### TEXT TO READ ###
Beacon Hill Apartments, Ltd. v. Columbia Savings & Loan Ass'n (In Re Beacon Hill Apartments, Ltd.)

118 B.R. 148 (1990)

In re BEACON HILL APARTMENTS, LTD., a Georgia Limited Partnership.
BEACON HILL APARTMENTS, LTD.
v.
COLUMBIA SAVINGS AND LOAN ASSOCIATION.

Civ. No. 1:89-cv-2720-ODE.

United States District Court, N.D. Georgia, Atlanta Division.

April 13, 1990.

*149 John Anthony Christy, Schreeder, Wheeler & Flint, Atlanta, Ga., for plaintiff.

James Peyton Smith, Arnall, Golden & Gregory, Macon, Ga., for defendant.

ORDER

ORINDA D. EVANS, District Judge.

This case is before the court on appeal from a bankruptcy ruling.

This case arises from a dispute regarding the value of certain property owned by the debtor Beacon Hill Apartments, Ltd. ("Beacon Hill"). In a proposed plan of reorganization, Beacon Hill valued the property at $3.8 million and proposed to treat 3.8 million of the debt owed to Columbia Savings and Loan Association ("Columbia") as secured, with the remainder being treated as unsecured. Columbia objected to this valuation, contending that the property is worth more than 3.8 million. Following a hearing, the bankruptcy court valued the property at $4.3 million, and held that Columbia's claim was secured for that amount. Beacon Hill filed a timely notice of appeal from the bankruptcy court's order. It argues that the bankruptcy court erred in failing to disallow disposition costs (i.e., costs the creditor would incur in disposing of the property). Beacon Hill also argues that the bankruptcy court erred in including accrued taxes as part of the secured claim.

The parties agree that the major issue before the court is the resolution of conflicting authority regarding the deduction of disposition costs from the creditor's secured claim. Beacon Hill asserts that in determining the secured amount of a creditor's claim, the court must focus on the creditor's interest in the property. Beacon Hill asserts what appears to be the majority approach, that the creditor's interest in property is defined by what the creditor could realize on a sale of the property, deducting therefrom the costs of advertising and sale. Any other approach, asserts Beacon Hill, focuses on the estate's interest in the property.

Columbia asserts that Beacon Hill's disposition costs argument was not timely advanced. Alternatively, Columbia asserts that this court should follow the courts that have ruled that disposition costs should not be deducted from the amount of the creditor's secured claim when the debtor is permitted to retain the property that secures the claim. In support of this assertion, Columbia points to recent decisions that appear to undermine the authority for deducting disposition costs from secured claims.

With regard to the bankruptcy court's disposition of the tax liens, both parties agree that the value of prior tax liens must be subtracted from the amount of a creditor's allowed secured claim. See In re Darnell, 834 F.2d 1263 (6th Cir.1987). Columbia, however, asserts that Beacon Hill failed to meet its burden of raising this issue below, and therefore should not be *150 heard on this issue now. Cf. In re 222 Liberty Associates, 105 B.R. 798 (Bankr.E. D.Pa.1989) (holding debtor has burden of raising issue of prior tax lien, and using low figure for tax lien due to debtor's failure to meet its burden).
###
■ TASK DETAILS ■
List each person the court opinion names as counsel or as judge, and give the role of each.
### RECORDS SUPPLIED ###
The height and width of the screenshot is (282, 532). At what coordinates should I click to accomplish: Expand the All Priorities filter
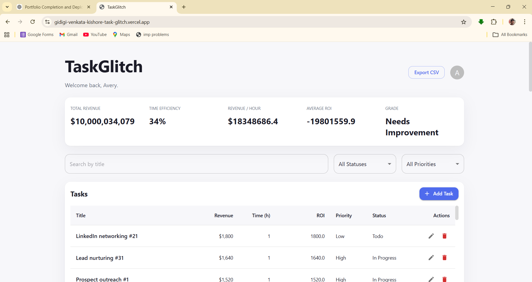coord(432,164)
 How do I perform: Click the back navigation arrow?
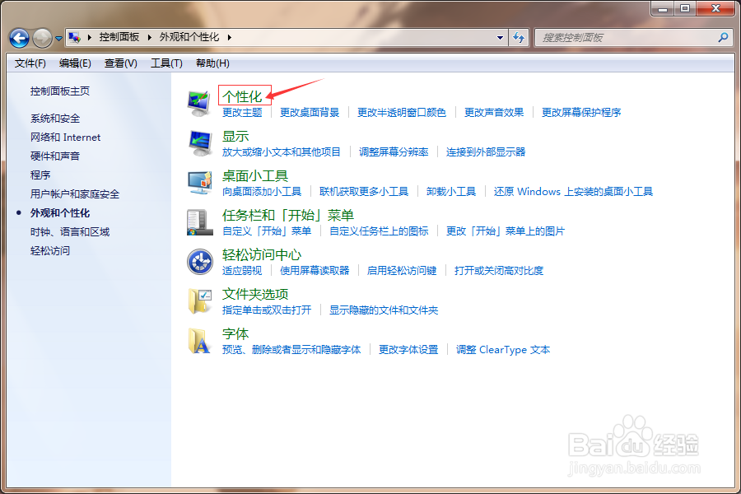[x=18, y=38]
###
### RECORDS SUPPLIED ###
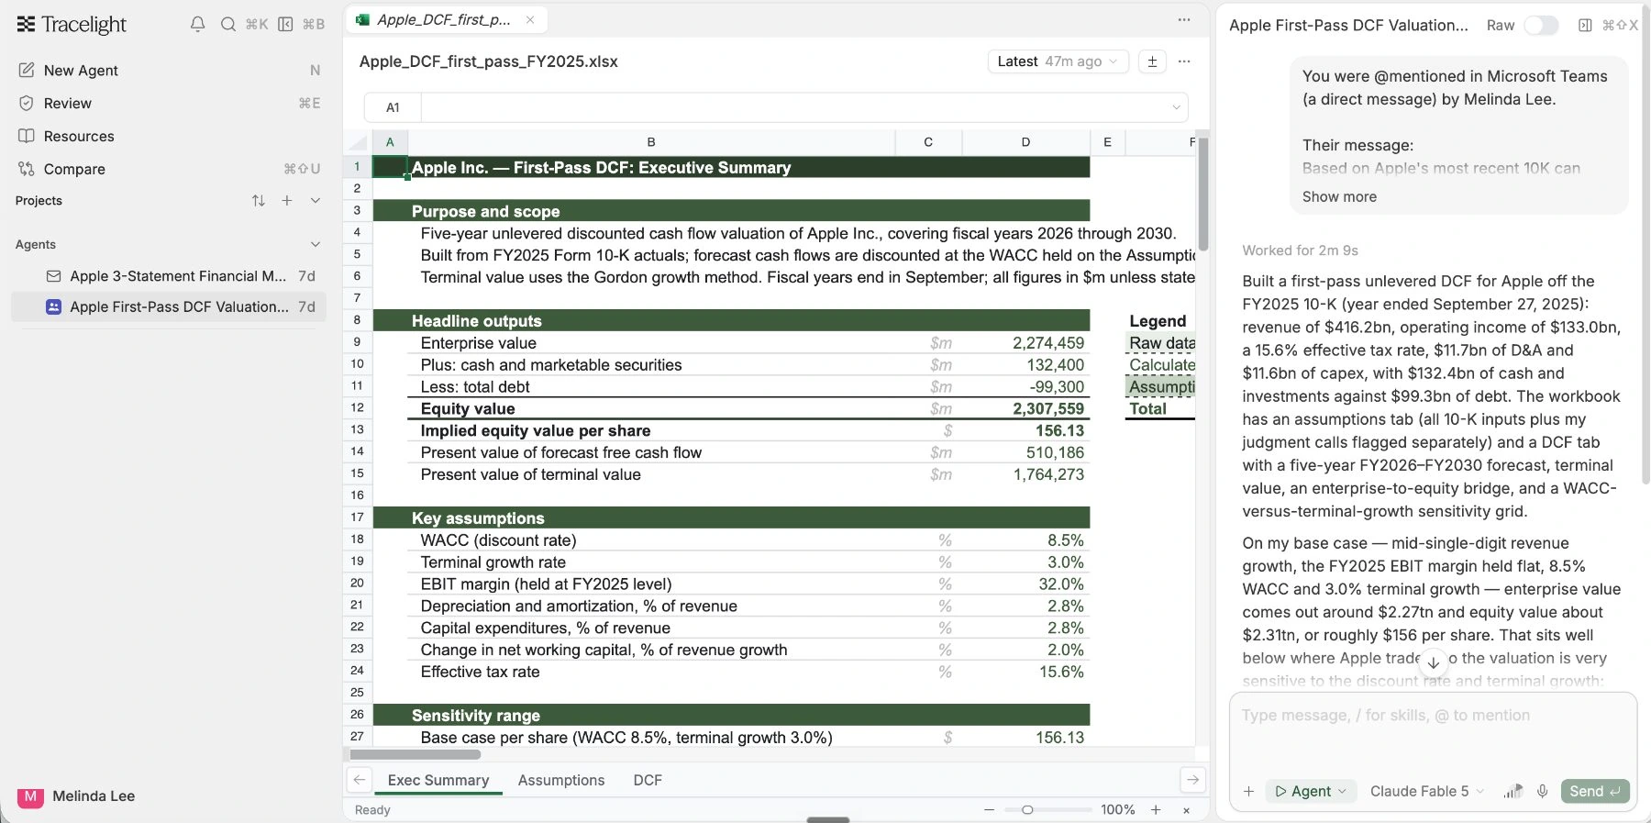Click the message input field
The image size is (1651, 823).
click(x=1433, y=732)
###
■ RESULT OF THIS EXERCISE ■
- John Anthony Christy: counsel for the plaintiff
- James Peyton Smith: counsel for the defendant
- Orinda D. Evans: District Judge